Wednesday, August 24, 2005

Science Tests the Observable: Religion Invents the Invisible

In Brad Delong's Blog today (Brad Delongs Semi-Daily Journal) there is a superb sentence in the anti-evolution “disturbance” (to call it a debate is beyond the meaning of the word):

"Do facts have reasonable ranges, such that we can simultaneously argue that humans evolved, and humans were created? That science, the study of the observable, should encompass religion, the invention of the invisible?"

I do not always agree with Brad (he is bit too anti-Bush on all occasions over everything for me; no President, Republican or Democratic, is that bad), but as I do not vote in the USA it really is none of my business).

On science versus religion in the issues of evolution he is on the money in my view. Brad’s Blog on economics, commonsense and the decencies of life is very appealing and I always read his Journal each day.

Science and religion will never mix: the fact that the Sun and the rest circle the Earth was once an article of dogmatic faith among Christians; it could cost you your life to disagree, which is ridiculous.

Why should anybody die for a matter of fact, or indeed for one of faith, is beyond me. The fact that you believe one thing on the basis of your faith should not need to be endorsed by me for you to fell happy with your faith. If my endorsement is necessary there is something lacking in your faith. The fact that I believe your faith to be unfounded should not require that you abandon your faith; if it did, then there is something wrong with my view of the facts. I leave you to believe what you believe, as long as you leave me to my reliance on the facts.

The realisation or discovery that it is the Earth that circles the Sun, now confirmed by science, has not established that God does not exist, etc., and no scientific discovery would overcome any religious belief.

Hence, a person's faith is beyond facts.
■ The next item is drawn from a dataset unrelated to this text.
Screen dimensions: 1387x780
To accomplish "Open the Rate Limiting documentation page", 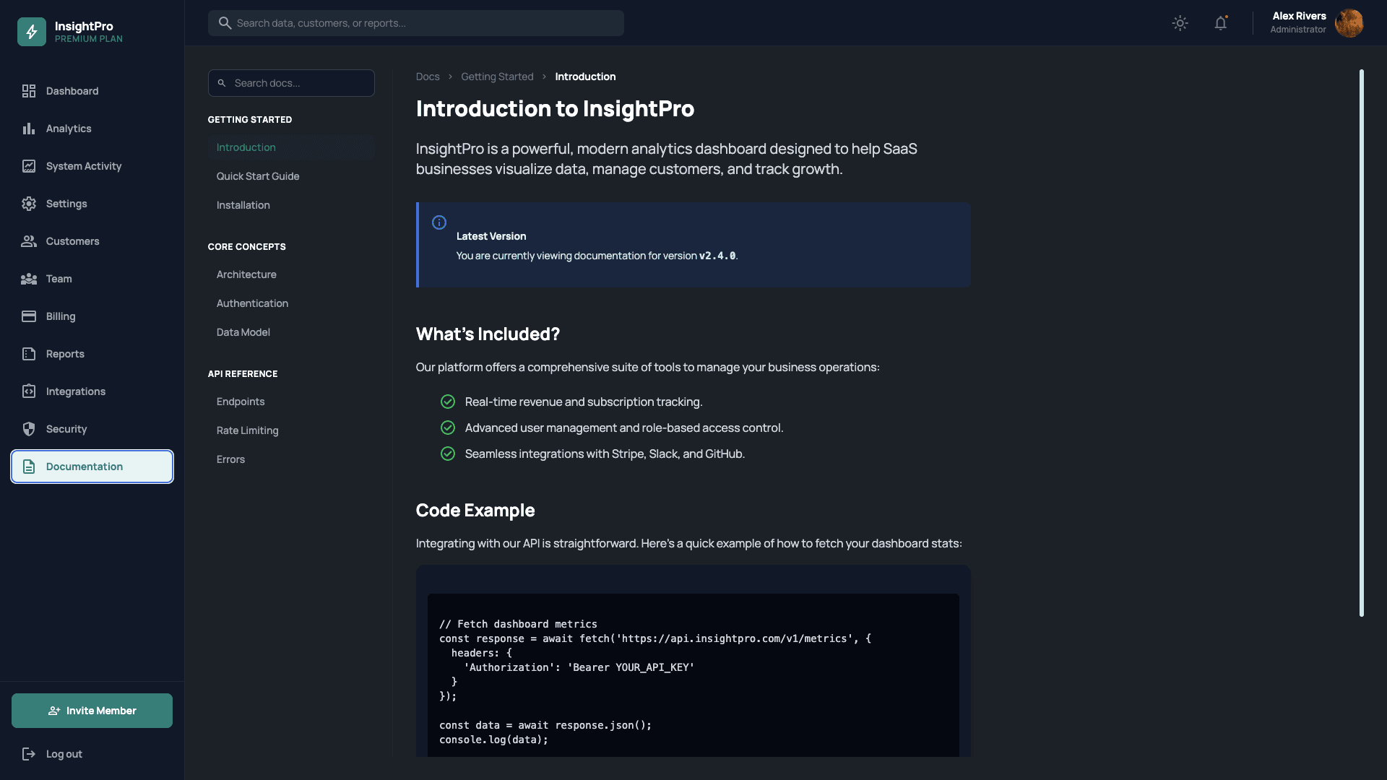I will [x=247, y=430].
Why anybody needs more than faith to justify their religious beliefs is beyond me.

The first essay that Adam Smith wrote was: "The Principles which lead and Direct Philosophical Enquiries: illustrated by the History of Astronomy”, written, I believe from when he was a student at Oxford University (1740-46) from around 1744 to 1750, with occasional revisions all his life. He kept his manuscript by his bedside and it was one of the few essays excused the destruction he ordered to the rest of his papers (18 or more Volumes that his friends, Professors Black and Hutton burnt a few days before he died). They published it in 1795 (it is reprinted in “Essays on Philosophical Subjects” by the Liberty Fund, available from Amazon, etc.).

Why did he keep it? I believe because it was a symbol of the time when he lost his faith in the Christian religion and decided to become a philosopher rather than a Minister in the Church, his intended vocation up to 1744.

Those attempting to impose a return to faith-based teaching in a nation’s schools should read Adam Smith’s essay in respect of the history of astronomy. Their predecessors who hounded Galileo should be a stark reminder that religious beliefs about the material world they live in are not based on science, but on faith, which can be fundamentally wrong, as science continues to test reality with the process of disproving hypotheses about reality. There is no way you can test an article of faith; you can test every scientific statement, and nothing is lost be one hypothesis being disproved and replaced with another (except, perhaps, the feelings of those who turn an hypothesis into an article of faith and act like it is ‘must be true’ because they believe it to be true).

As Brad puts it:

“science, is the study of the observable, … religion, the invention of the invisible.”